The use of animals for medical experimentation has been one of the most controversial issues in our world since the seventeenth century. Edward Augustus Freeman stated, "The awful wrongs and sufferings forced upon the innocent, faithful animal race form the blackest chapter in the whole world's history." In the United States, it is estimated that twenty to seventy million animals including cats, dogs, primates, rabbits, rats, and mice suffer and die in the name of research. At least thirty-three animals die in laboratories each second worldwide, in the UK, one every four seconds. Who has the authority to make a choice that the human race is a greater race than that of animals? People say: "We have rights over animals. They are given to us for use." You have no rights over them. You have duties towards them. At no point and time should we ever justify ourselves through the pain and suffering of another being. I have always felt that the way we treat animals is a pretty good indicator of the compassion we are capable of for the human race.

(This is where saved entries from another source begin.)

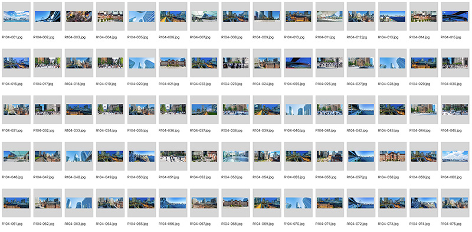Select the R104-045.jpg thumbnail
Image resolution: width=472 pixels, height=232 pixels.
point(455,110)
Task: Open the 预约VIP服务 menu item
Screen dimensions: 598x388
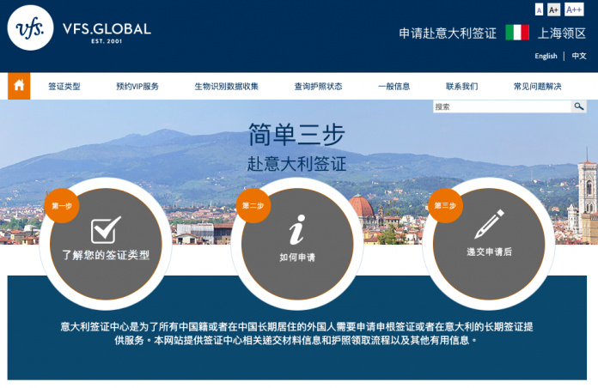Action: [137, 87]
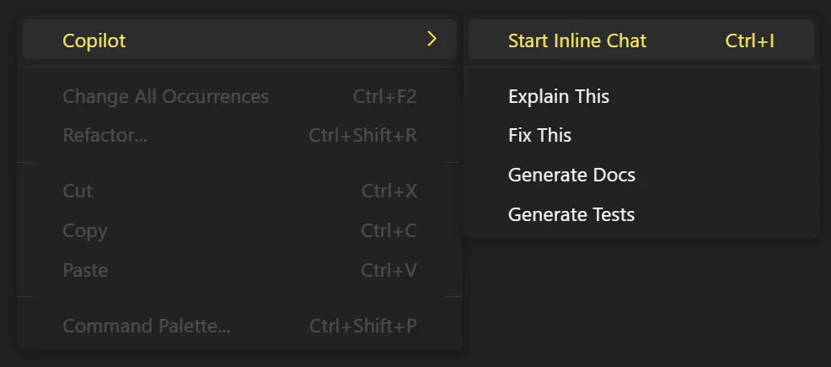Click the Ctrl+I shortcut label
Screen dimensions: 831x367
[x=749, y=40]
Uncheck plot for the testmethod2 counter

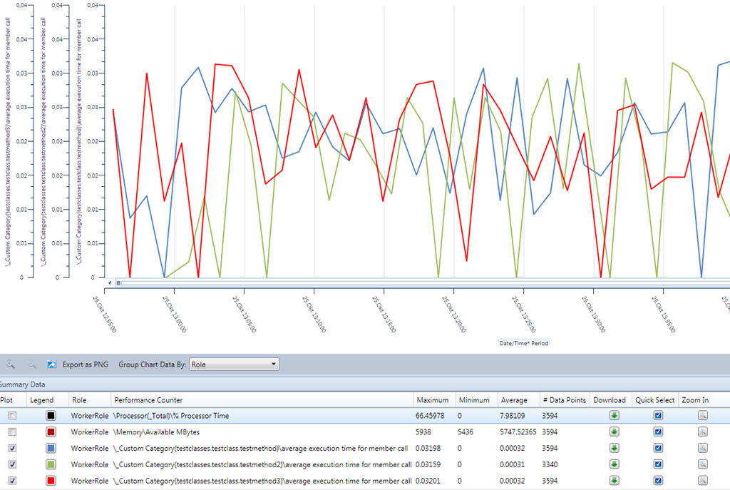coord(12,464)
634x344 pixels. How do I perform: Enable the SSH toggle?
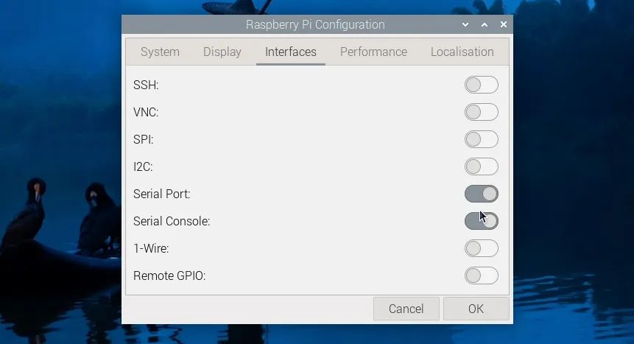click(x=481, y=85)

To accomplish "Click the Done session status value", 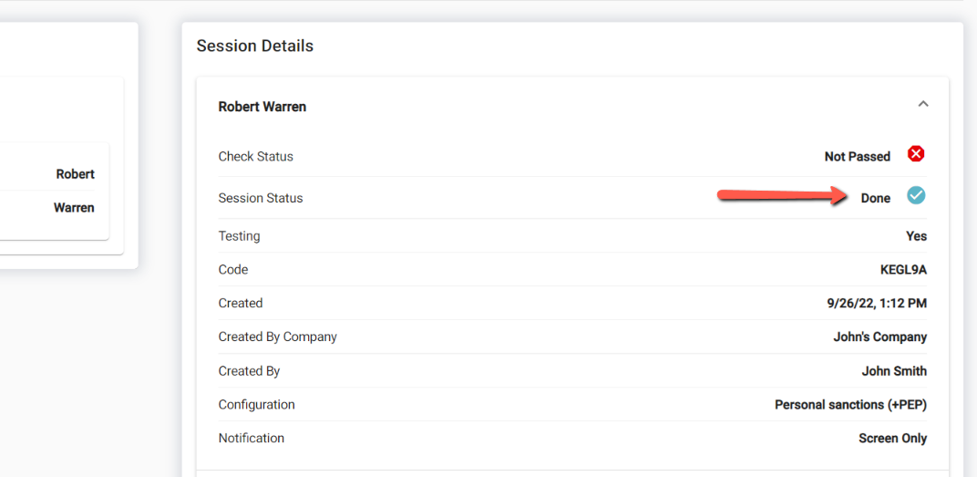I will pos(875,198).
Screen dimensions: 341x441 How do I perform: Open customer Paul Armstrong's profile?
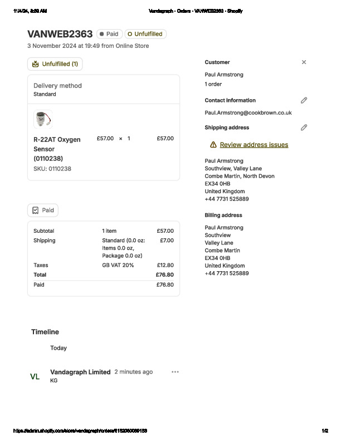click(224, 75)
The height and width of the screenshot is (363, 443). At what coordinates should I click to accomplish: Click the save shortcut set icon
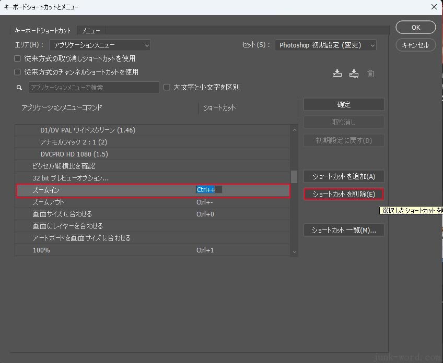337,74
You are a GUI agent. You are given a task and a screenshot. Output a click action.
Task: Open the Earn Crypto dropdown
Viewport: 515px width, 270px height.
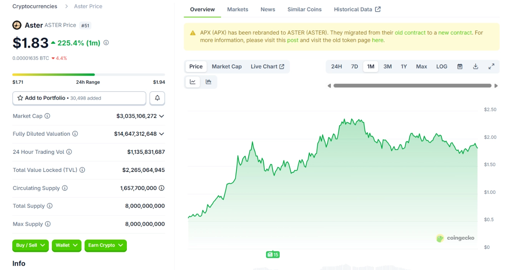click(x=105, y=245)
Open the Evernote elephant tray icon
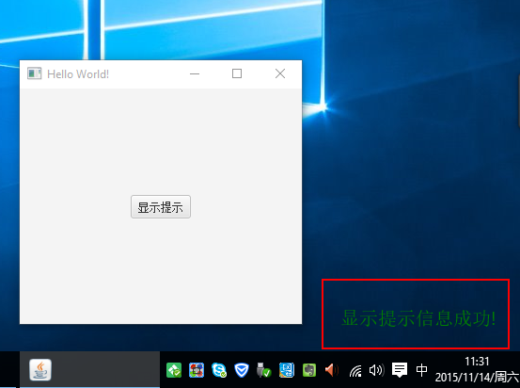This screenshot has width=520, height=388. tap(309, 370)
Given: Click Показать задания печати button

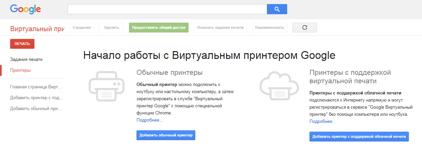Looking at the screenshot, I should [x=220, y=28].
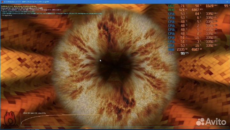Click the green MEM label in overlay

pos(171,10)

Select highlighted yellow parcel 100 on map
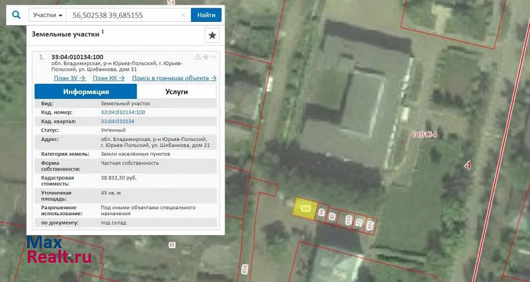(x=305, y=208)
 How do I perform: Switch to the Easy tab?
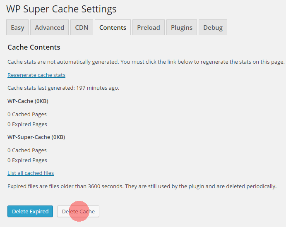(x=17, y=28)
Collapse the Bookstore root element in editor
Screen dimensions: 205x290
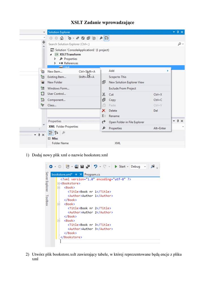pyautogui.click(x=59, y=183)
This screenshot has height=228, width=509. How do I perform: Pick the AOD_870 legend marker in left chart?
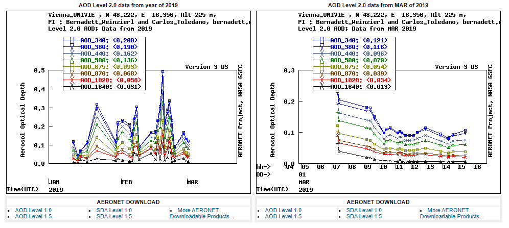72,73
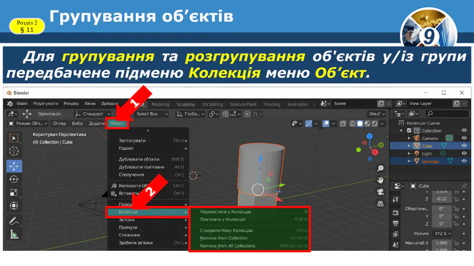The height and width of the screenshot is (266, 474).
Task: Expand the Cube item in outliner
Action: coord(409,146)
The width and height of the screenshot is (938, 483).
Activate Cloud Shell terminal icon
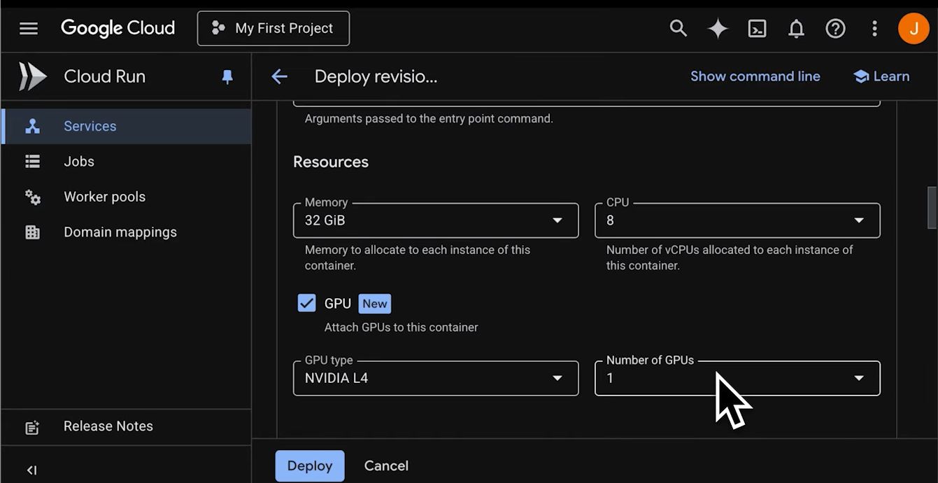click(x=757, y=29)
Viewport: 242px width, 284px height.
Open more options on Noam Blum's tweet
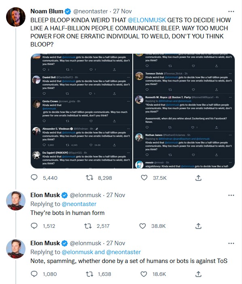[x=231, y=11]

Throughout years of practicing animal experimentation, researchers have stumbled across findings that have promoted the well being of humans and animals alike. It has helped provide antibiotics and vaccines, insulin for diabetics, treatments for leukemia, local and general anesthetics, and has made possible advances in medical technology such as blood transfusion, kidney dialysis, and the heart lung machine. Distemper, which killed dogs, seals, and dolphins, and is now prevented by a vaccine, was developed using dogs in the 1920s. .
Media reports of medical research often give us the impression that progress moves in leaps and bounds, from one "breakthrough" to another. In reality, the original "blue skies" research that underpins each advance may take decades. About 40 years of research using monkeys, rats and mice led directly to the introduction of the Salk and Sabin polio vaccines in the 1950s.